Il legale aggiunge: «Inoltre il Consiglio di Stato con la sentenza n. 3934 del 2002, seppur con riferimento ai medici specializzandi, ha affermato il principio per cui la frequenza delle scuole di specializzazione, per l’impegno a tempo pieno che comporta e le incompatibilità con ogni altra attività lavorativa, è attività necessariamente retributiva. Per cui non possono essere ammessi a frequentare le scuole di specializzazione laureati che non godono di borse di studio».

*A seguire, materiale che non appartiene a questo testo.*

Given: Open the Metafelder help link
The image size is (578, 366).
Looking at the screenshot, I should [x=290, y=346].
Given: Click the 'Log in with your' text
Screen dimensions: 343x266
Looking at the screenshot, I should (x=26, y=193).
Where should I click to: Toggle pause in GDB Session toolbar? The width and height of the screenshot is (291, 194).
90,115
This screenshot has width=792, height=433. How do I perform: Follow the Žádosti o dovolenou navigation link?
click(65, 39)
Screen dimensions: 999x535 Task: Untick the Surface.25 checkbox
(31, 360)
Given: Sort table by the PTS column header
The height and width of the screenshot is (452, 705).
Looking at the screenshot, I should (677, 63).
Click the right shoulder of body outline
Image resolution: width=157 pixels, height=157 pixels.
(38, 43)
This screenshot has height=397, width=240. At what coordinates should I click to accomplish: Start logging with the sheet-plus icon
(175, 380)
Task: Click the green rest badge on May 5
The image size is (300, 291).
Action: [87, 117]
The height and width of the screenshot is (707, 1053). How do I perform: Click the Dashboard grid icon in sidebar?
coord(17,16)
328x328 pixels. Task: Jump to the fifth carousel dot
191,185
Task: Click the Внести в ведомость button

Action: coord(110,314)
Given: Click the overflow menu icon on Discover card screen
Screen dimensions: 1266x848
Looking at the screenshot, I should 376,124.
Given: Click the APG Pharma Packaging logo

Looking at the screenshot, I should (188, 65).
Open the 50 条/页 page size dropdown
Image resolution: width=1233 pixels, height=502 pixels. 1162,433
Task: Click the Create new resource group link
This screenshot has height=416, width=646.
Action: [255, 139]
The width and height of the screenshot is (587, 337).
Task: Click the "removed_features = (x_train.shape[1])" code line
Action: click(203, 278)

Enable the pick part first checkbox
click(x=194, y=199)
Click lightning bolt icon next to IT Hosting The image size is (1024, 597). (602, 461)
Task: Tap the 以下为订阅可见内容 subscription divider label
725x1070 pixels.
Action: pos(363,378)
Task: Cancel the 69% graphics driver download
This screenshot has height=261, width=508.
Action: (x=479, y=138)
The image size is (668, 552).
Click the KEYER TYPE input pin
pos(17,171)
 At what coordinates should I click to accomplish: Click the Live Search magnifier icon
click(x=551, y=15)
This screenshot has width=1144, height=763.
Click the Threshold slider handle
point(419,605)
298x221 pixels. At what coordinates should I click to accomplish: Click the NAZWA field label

Tutto ciò determinerebbe una lesione della dignità personale che, a parere dei due legali, si concreta nella disparità di trattamento tra specializzandi (e specializzati) medici e “non medici”, nonché la violazione dell’art. 36 Cost. che sancisce il diritto del lavoratore a percepire una retribuzione proporzionata alla quantità e alla qualità del lavoro svolto.
LA BATTAGLIA LEGALE
«Il diritto al percepimento di una adeguata remunerazione è un diritto soggettivo, azionabile dinanzi al Tribunale del Lavoro territorialmente competente- precisano dallo Studio Legale Fidone- L’azione può essere esperita da parte degli specializzandi e degli specializzati “non medici”, rientranti nella sottoarea dei servizi clinici diagnostici e terapeutici e nella sottoarea dei servizi clinici organizzativi e della sanità pubblica, che non percepiscono alcuna forma di emolumento”.
Inoltre, l’azione legale «verrebbe proposta nei confronti delle Amministrazioni che si avvantaggiano della prestazione (Università, Regioni, MIUR, MEF e Ministero della Salute) e potrà essere avviata in corso di specializzazione. Davanti al giudice verrà chiesta la declaratoria del diritto alla retribuzione o a qualsiasi forma di compenso, oltre al risarcimento dei danni patiti. La medesima azione legale può essere esperita anche al termine della specializzazione, nel termine di prescrizione previsto dalla legge».